Having recently tested the VW California, one could similarly expect the Caddy Camper to be packed full of innovative storage facilities and novel ideas, and it certainly did not disappoint. 

From the foldout double bed/mattress to the detachable tent that clips onto the open rear door, the Caddy Camper produced one surprise after another. 

However, like the larger California, the Caddy needed a little getting used to and it would pay to take the time to learn how things are done properly because VW have invested a lot of time and effort in satisfying the needs of campers. 

Take for instance the plug-in refrigerator that transforms into a convenient portable cool box to take down to the beach, or the easy to fit curtains when you are ready to turn in that evening – the corners of the curtains are fitted with magnets in the corners and are easy to store away. 

Another great feature are the double sliding doors on either side of the vehicle.
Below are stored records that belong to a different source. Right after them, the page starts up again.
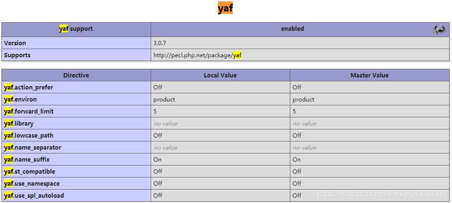The width and height of the screenshot is (452, 203).
Task: Click the local value 'On' for yaf.name_suffix
Action: (157, 160)
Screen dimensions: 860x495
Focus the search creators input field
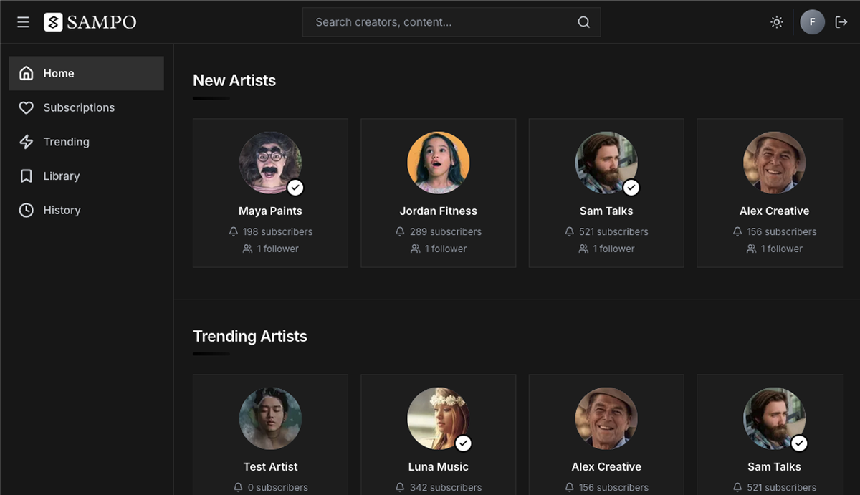click(x=441, y=22)
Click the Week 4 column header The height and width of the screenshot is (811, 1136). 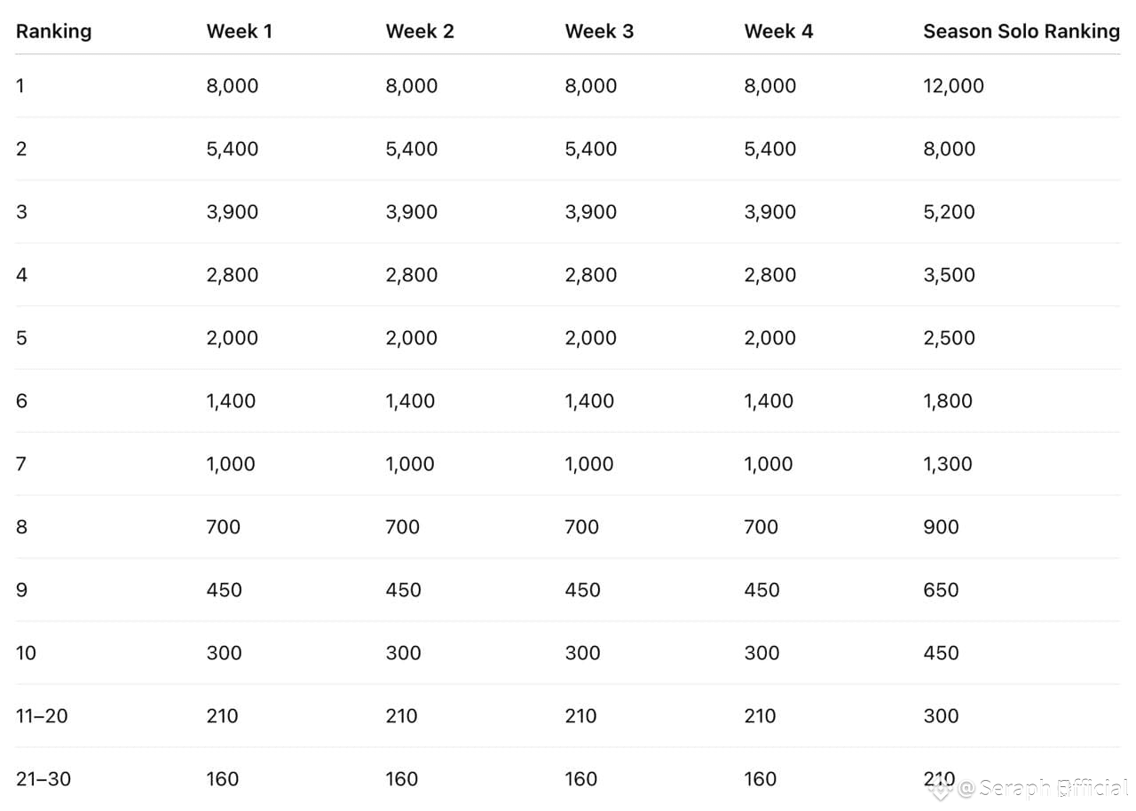[x=778, y=31]
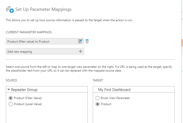Click the SOURCE section heading

point(12,80)
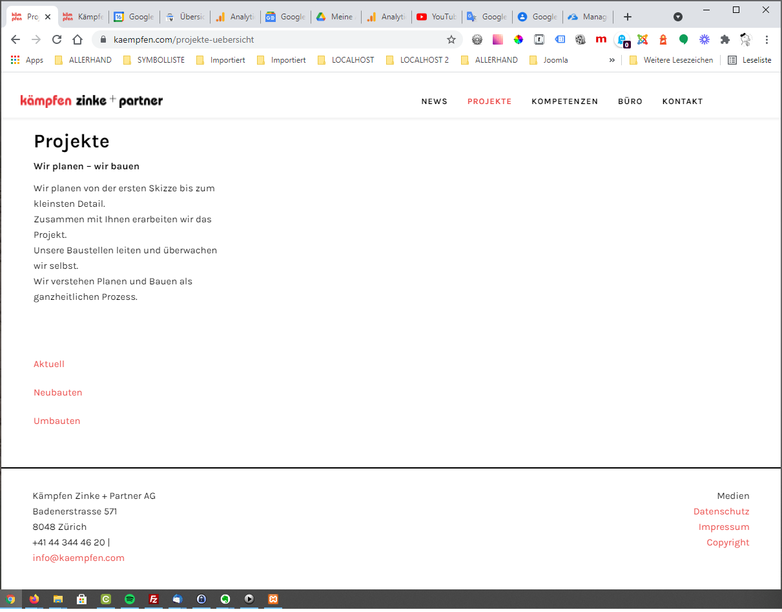Click the color wheel extension icon
The width and height of the screenshot is (782, 612).
point(519,39)
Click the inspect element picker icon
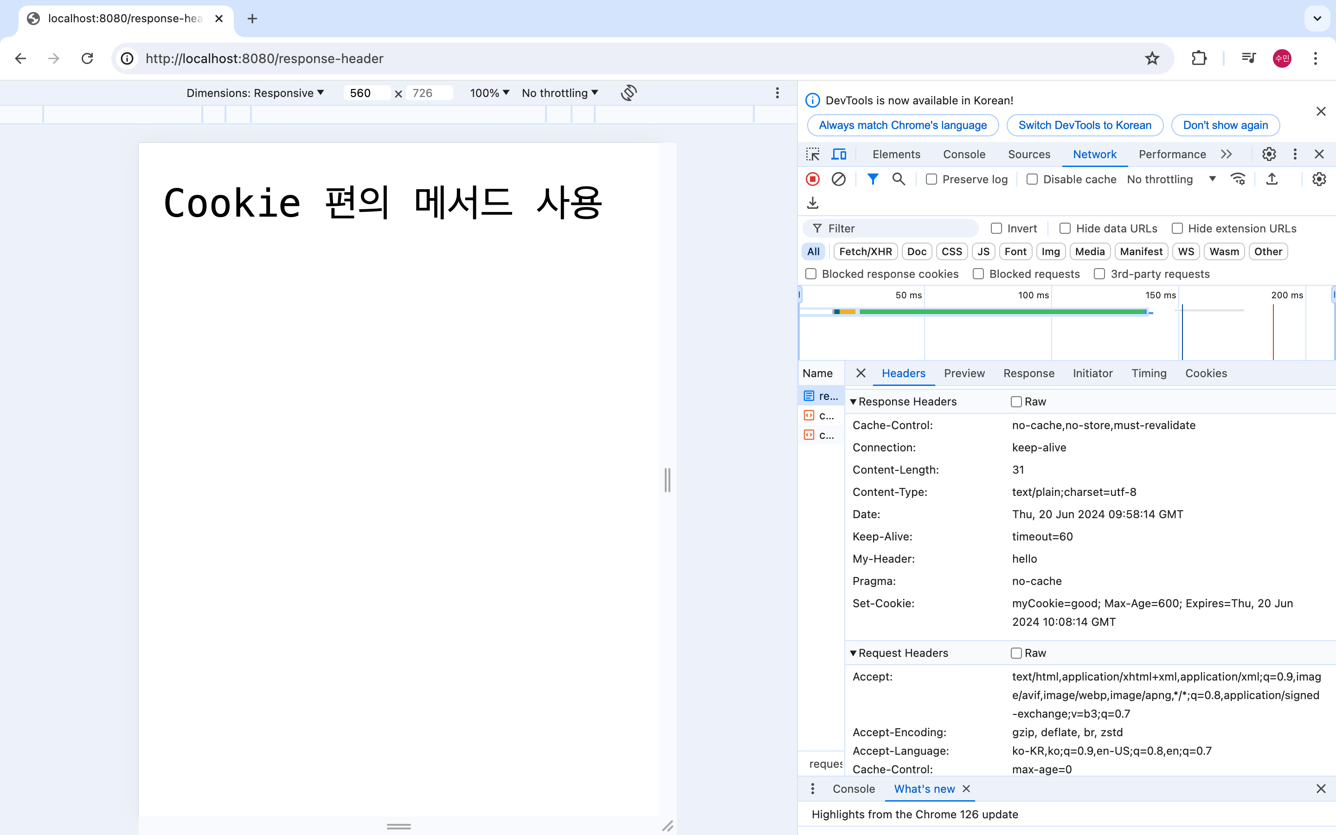This screenshot has width=1336, height=835. [x=813, y=154]
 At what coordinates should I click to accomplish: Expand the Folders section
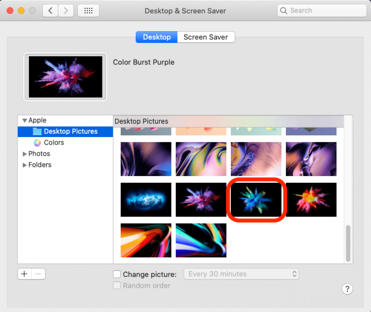pyautogui.click(x=25, y=165)
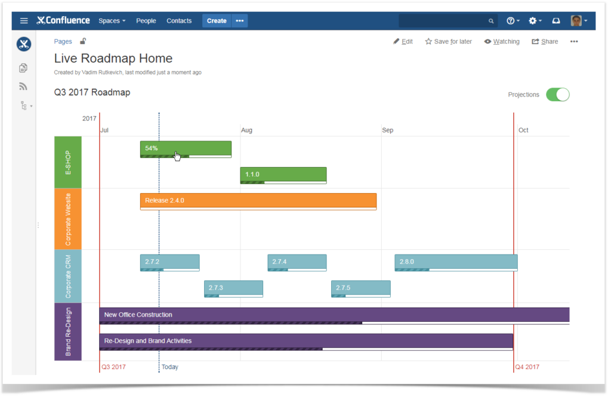Open the People menu item

146,20
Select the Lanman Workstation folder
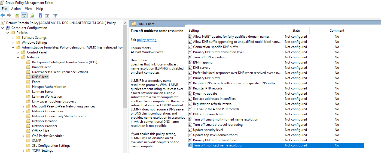381x153 pixels. 47,97
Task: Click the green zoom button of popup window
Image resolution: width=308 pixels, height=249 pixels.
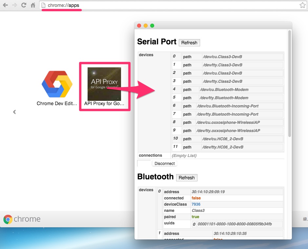Action: click(152, 26)
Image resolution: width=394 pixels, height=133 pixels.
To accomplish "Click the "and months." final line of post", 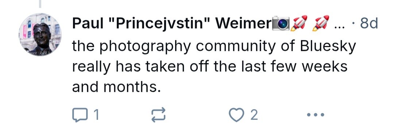I will point(116,87).
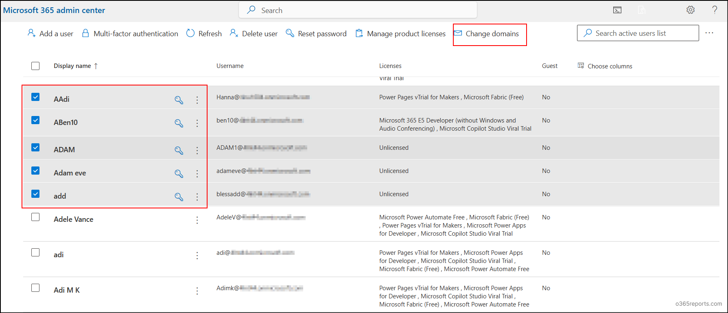Image resolution: width=728 pixels, height=313 pixels.
Task: Open the Choose columns option
Action: 605,66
If you need to pack up after the first day and move to another surfing spot, the bed folds away neatly and the Caddy Camper becomes a 5-seater again. 

In the campsite at Goodwood I was approached by a young father with his son on his shoulders and asked where I had got my Caddy converted. 

When I said that it was a normal production model, we got talking and he said that he was looking to exchange his T4 VW for something a little smaller but which offered him the flexibility of camping out with the family when he went windsurfing. The funky green colour also ticked his box, and so the Caddy Camper seemed the right vehicle all round, and he went away enthused.

One negative aspect in my mind is the DSG ‘box, which on a Camper or even a Caddy used for commercial purposes, is a bit of a wasted feature. I found that the ‘box changed down too readily and I was all too frequently forced to knock it across into manual mode to hold a higher gear.  Despite this gearbox woe, a fuel consumption of 45.5mpg was achieved. On the plus side, the higher roof is a real bonus as one can sit upright in bed and not knock your head against the panelling. 

The Caddy Camper is a practical vehicle for the outdoor, leisure-seeking individual or young family. Interior space is generous and thanks to VW’s bulletproof mechanicals, it should provide its owner with many years of trouble free motoring.